• [TASK TO CARRY OUT]:
Everything from the line with "This screenshot has height=388, width=636." down to the line with "Task: View the 389 Seguidores list" below must be printed exactly, those two lines included. Exclude pictures.

• [EXTRACTED DATA]:

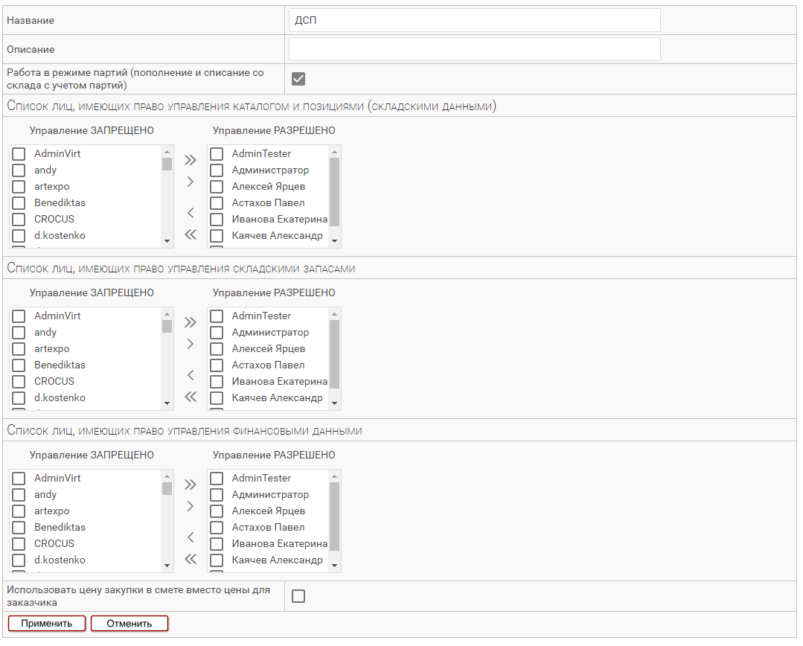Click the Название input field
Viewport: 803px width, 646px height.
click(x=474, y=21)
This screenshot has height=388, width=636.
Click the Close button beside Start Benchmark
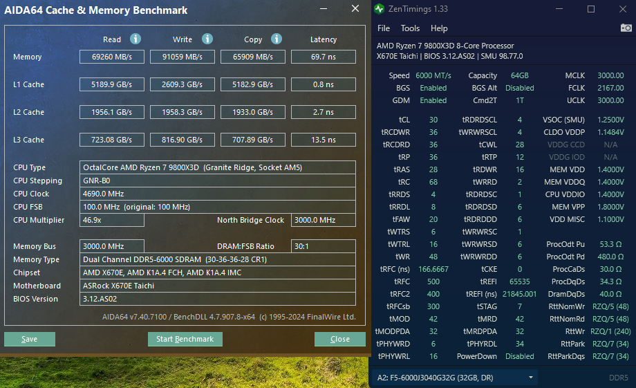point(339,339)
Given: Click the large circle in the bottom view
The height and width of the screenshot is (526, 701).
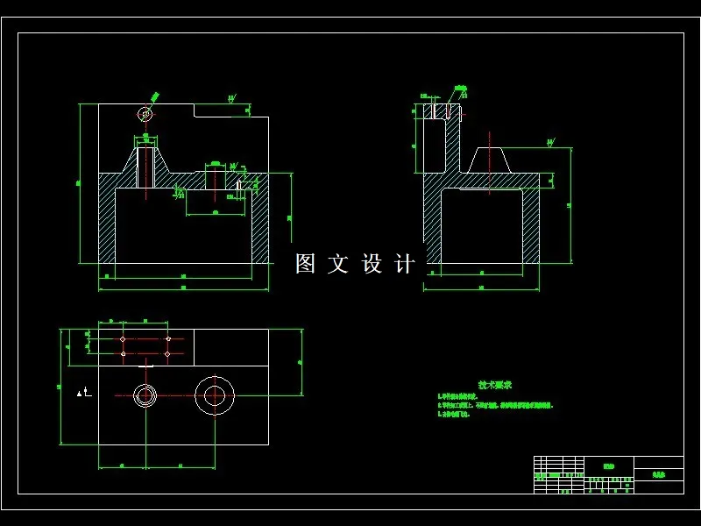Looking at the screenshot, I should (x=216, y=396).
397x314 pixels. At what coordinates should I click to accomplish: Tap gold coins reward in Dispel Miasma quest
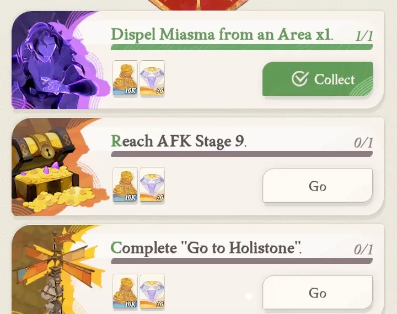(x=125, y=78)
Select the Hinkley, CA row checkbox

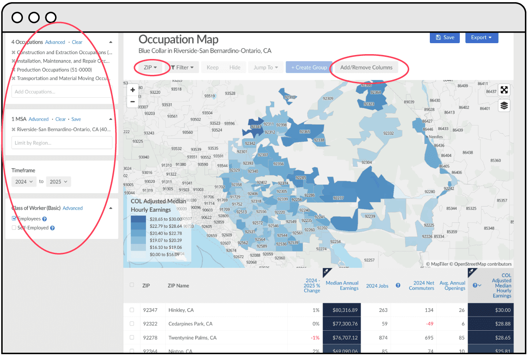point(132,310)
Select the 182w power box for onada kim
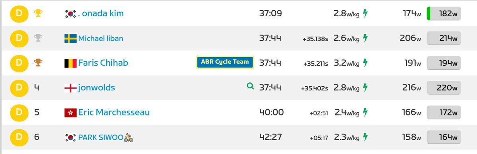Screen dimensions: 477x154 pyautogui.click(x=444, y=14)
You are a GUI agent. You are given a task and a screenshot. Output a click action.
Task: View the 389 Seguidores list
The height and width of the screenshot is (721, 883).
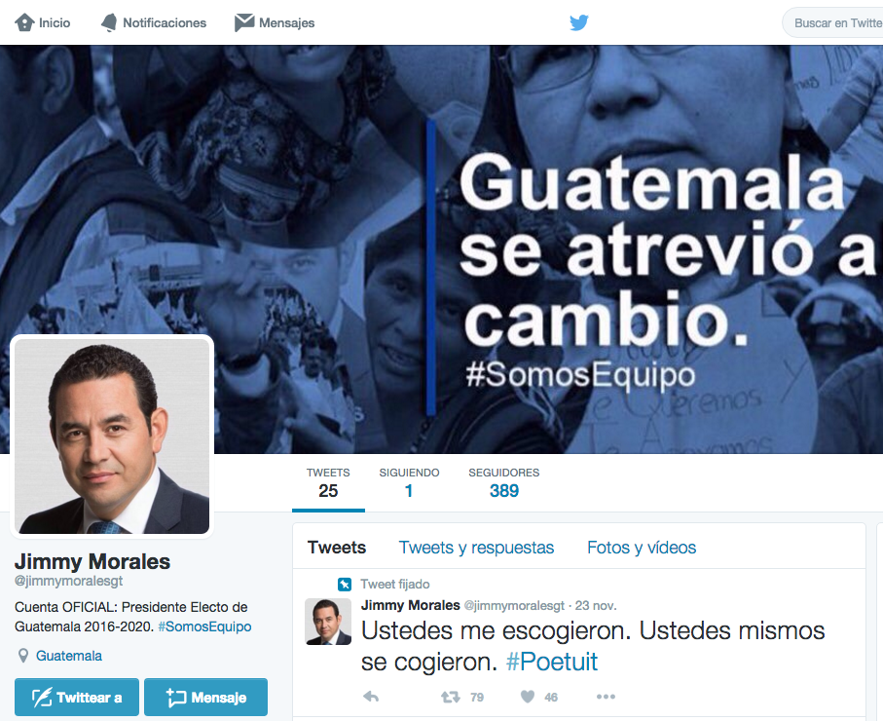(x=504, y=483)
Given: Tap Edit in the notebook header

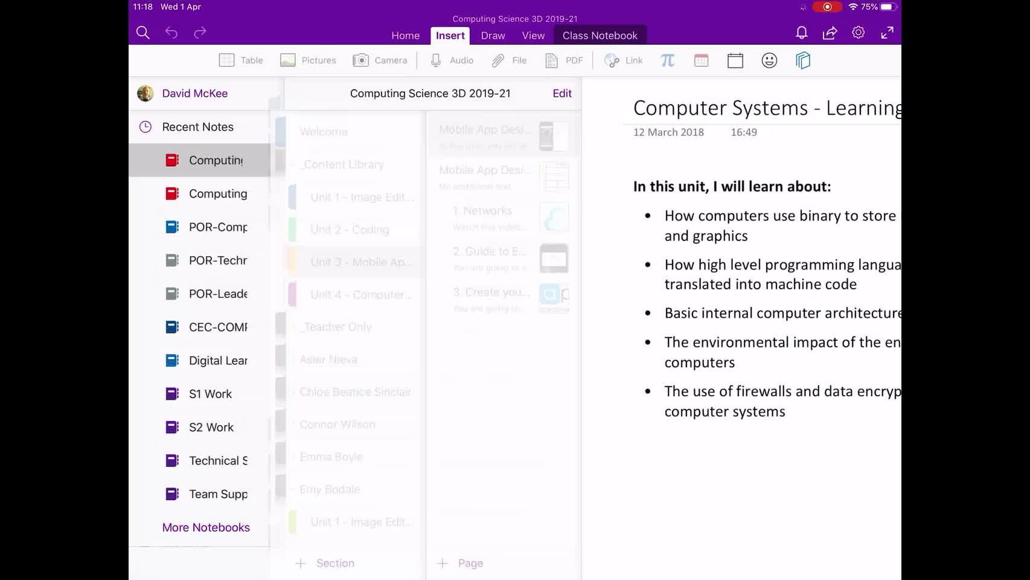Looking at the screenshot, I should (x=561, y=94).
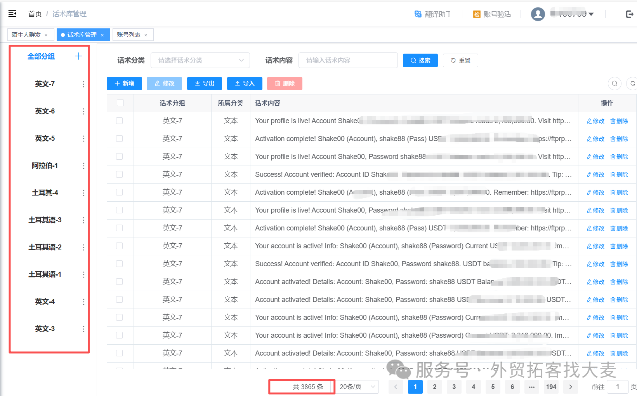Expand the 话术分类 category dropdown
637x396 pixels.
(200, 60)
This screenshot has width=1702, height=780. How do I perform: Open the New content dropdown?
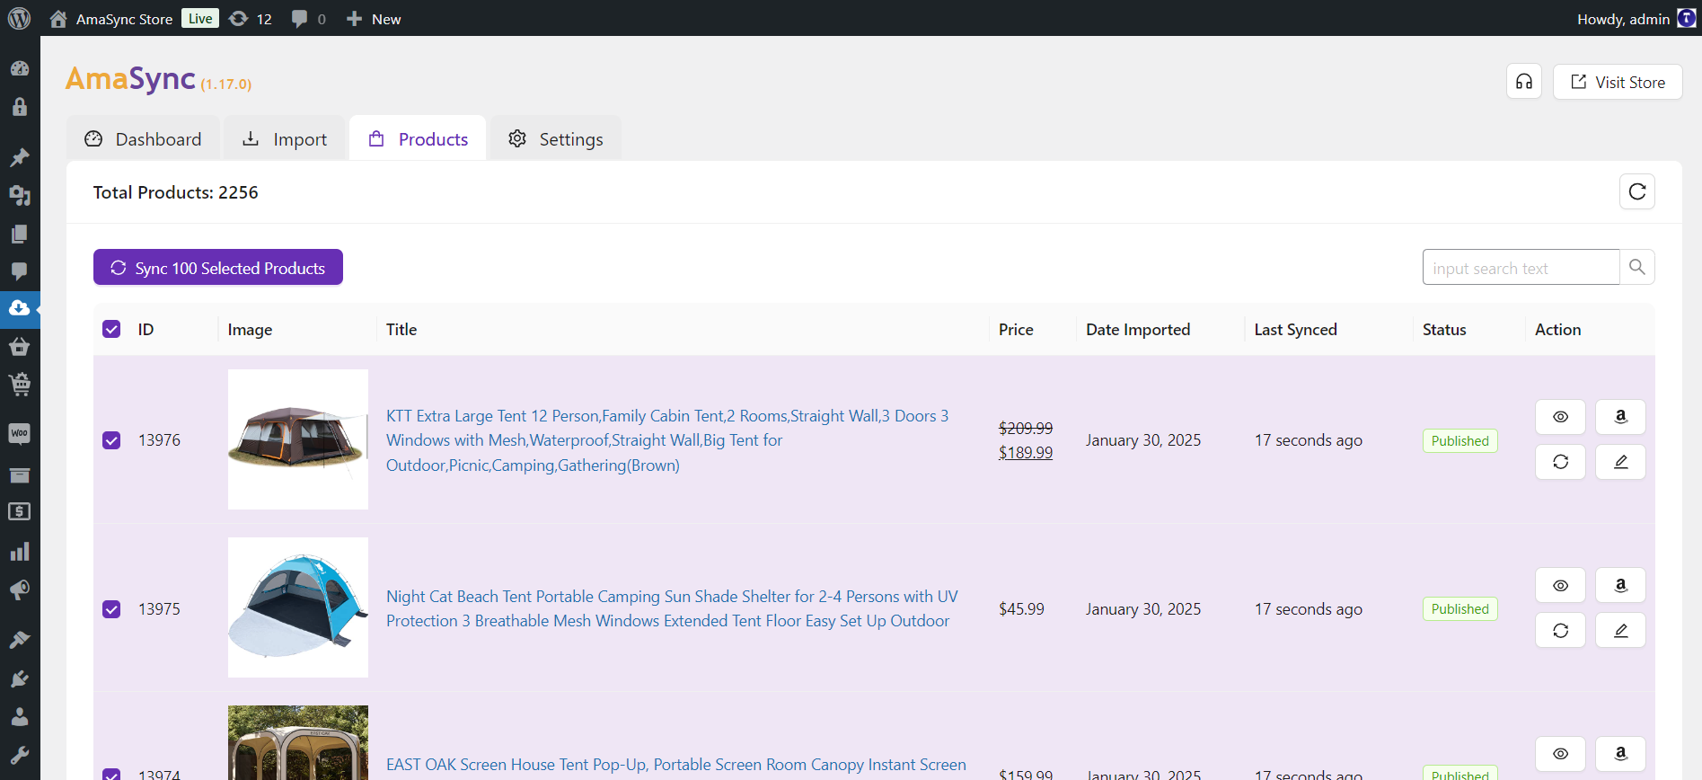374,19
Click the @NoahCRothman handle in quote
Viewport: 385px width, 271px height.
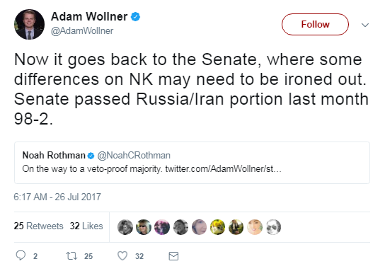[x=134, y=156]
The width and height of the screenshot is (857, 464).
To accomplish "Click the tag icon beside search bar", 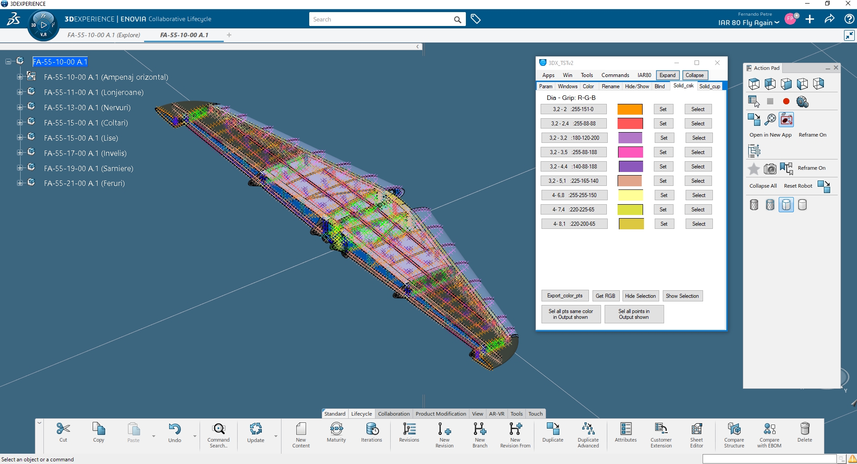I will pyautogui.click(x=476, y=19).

• [TASK RESULT]:
This screenshot has height=388, width=636.
Click the Close button beside Start Benchmark
point(339,339)
Given: Click the large circle in the bottom view
The height and width of the screenshot is (526, 701).
Looking at the screenshot, I should (x=216, y=396).
397x314 pixels. At what coordinates should I click to accomplish: Tap gold coins reward in Dispel Miasma quest
(x=125, y=78)
Select the Hinkley, CA row checkbox

point(132,310)
Select the 182w power box for onada kim
Screen dimensions: 477x154 pyautogui.click(x=444, y=14)
You are a GUI agent. You are given a task and a screenshot. Output a click action.
Task: View the 389 Seguidores list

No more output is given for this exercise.